-------- Seçilmiş bölüm --------

Türkiye, son yıllarda sadece siyasal kutuplaşmanın değil, siyasal mühendislik çabalarının da giderek belirginleştiği bir sürecin içinden geçiyor. Özellikle iktidarın muhalefet karşısındaki pozisyonu, artık klasik bir siyasi rekabetin çok ötesine geçmiş durumda. Muhalefetin olası birliktelikleri dahi, "devletin bekası" söylemiyle hedef haline getiriliyor. Bu durum, sistematik bir korku ikliminin bilinçli olarak üretildiğini gösteriyor.
Verilere ve siyasal gelişmelere baktığımızda, muhalefet içi yakınlaşmaların hiç de zayıf senaryolar olmadığını görüyoruz. Aksine, toplumun beklentileriyle örtüşen, rasyonel ve mümkün adımlardan söz ediyoruz. Ancak iktidar, bu olasılıkları bertaraf etmek için yargıyı bir denetim mekanizmasından ziyade bir baskı aracına dönüştürmüş durumda. Açılan davalar, soruşturmalar ve dosyalar; bu birlikteliğin doğmadan engellenmesine yöneliktir.
SİYASETİN UMUT DEĞİL, ÇIKMAZ OLARAK GÖRÜLMESİ
Bu durum yalnızca siyasi aktörleri değil, doğrudan seçmeni de etkiliyor. Vatandaş, "mücadeleyle değişim sağlanabilir" umudunu kaybediyor. Kongreyle değişen bir lider, mahkeme kararıyla görevinden alınıyorsa, halkın siyasete olan inancı sistemli biçimde aşındırılıyor.
Yani mesele, yalnızca bugünkü iktidarın muhalefetle rekabeti değil; Türkiye'de demokratik siyasetin temel dinamiklerinin çözülmesidir. Ne yazık ki bu çözülme, bir hukuk tartışması değil, doğrudan bir siyaset mühendisliği hâline gelmiştir. Siyaset artık bir çözüm değil, bir çıkmaz olarak görülmeye başlanmıştır.

-------- Veri bölümü --------

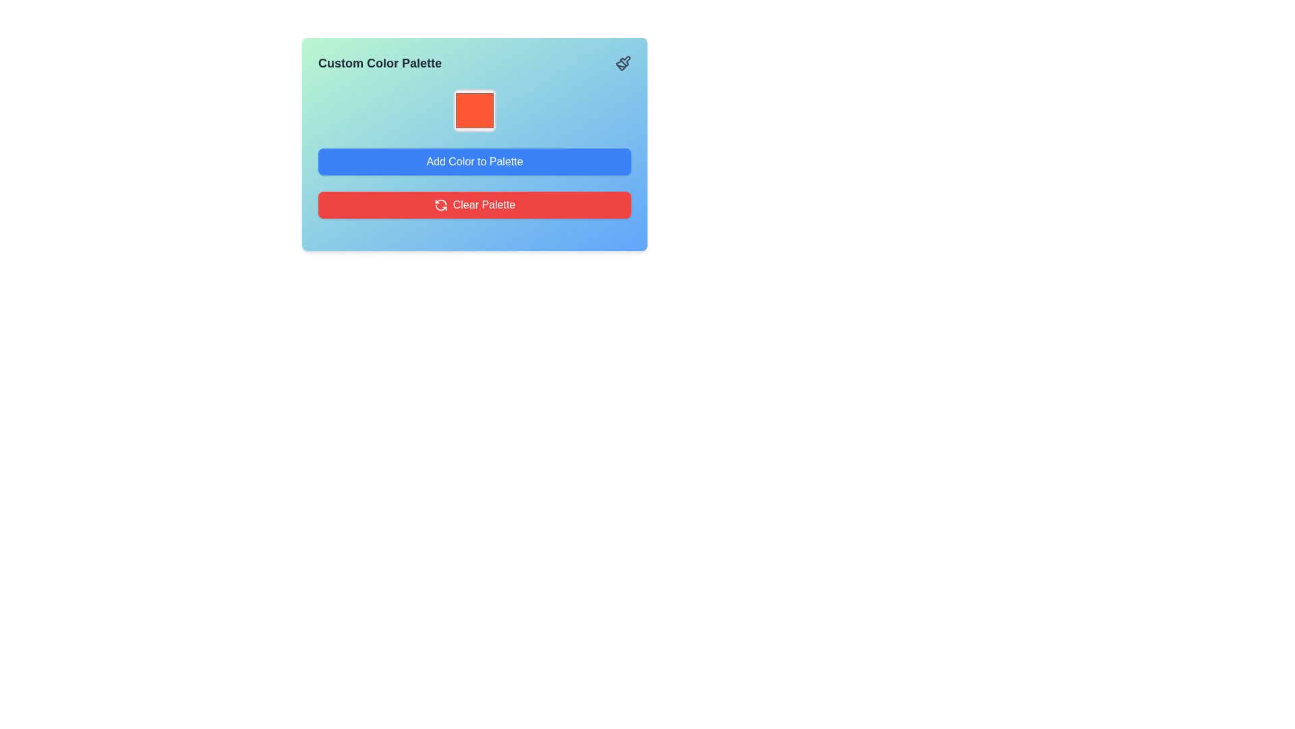 This screenshot has width=1295, height=729. I want to click on the 'Clear Palette' SVG Icon, so click(441, 205).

--------

*Görev koşulları*:
(A) Siyasal mühendislik üzerine yazıdaki "Siyaset artık bir çözüm değil, bir çıkmaz olarak görülmeye başlanmıştır." cümlesini İngilizceye çevirin.
(B) Siyasal mühendislik üzerine yazıyı son cümlesinden sonra gelecek biçimde sürdürün.

*Görev sonuçları*:
(A) Politics has begun to be seen not as a solution but as a dead end.

(B)
"52'YE 48" DÜZENİ VE SIKIŞMIŞ MUHALEFET
Bu noktada, yıllardır Hüseyin Baş Bey'in isabetle dile getirdiği bir gerçeğe dikkat çekmek gerekir: Türkiye'de siyaset uzun süredir "52'ye 48" dengesi üzerine kuruludur. İktidarı elinde tutan blok, toplumsal muhafazakârlığın belirleyici olduğu bu denklemde %52'yi konsolide ederken; muhalefet kalan %48'in sınırları içinde sıkışıp kalmaktadır.
Dolayısıyla bu dengeleri kırmak ve gerçek anlamda iktidar alternatifi olabilmek için, muhalefetin %52'lik kesime hitap eden söylem ve aktörlerle genişleme stratejisi geliştirmesi zorunludur.
Altılı Masa'nın Stratejik Körlüğü
Ne var ki, Altılı Masa tecrübesi bu gerçeği ıskalayan bir siyasal mühendisliğe dönüştü. Özellikle Atatürkçü duruşu güçlü olduğu gerekçesiyle BTP'nin dışlanması, muhafazakâr seçmenden oy alma hedefiyle çelişmiştir. Oysa mesele yalnızca ideolojik denklik değil; toplumun güven duyduğu aktörleri karşılıklı saygı temelinde öne çıkarabilme becerisidir.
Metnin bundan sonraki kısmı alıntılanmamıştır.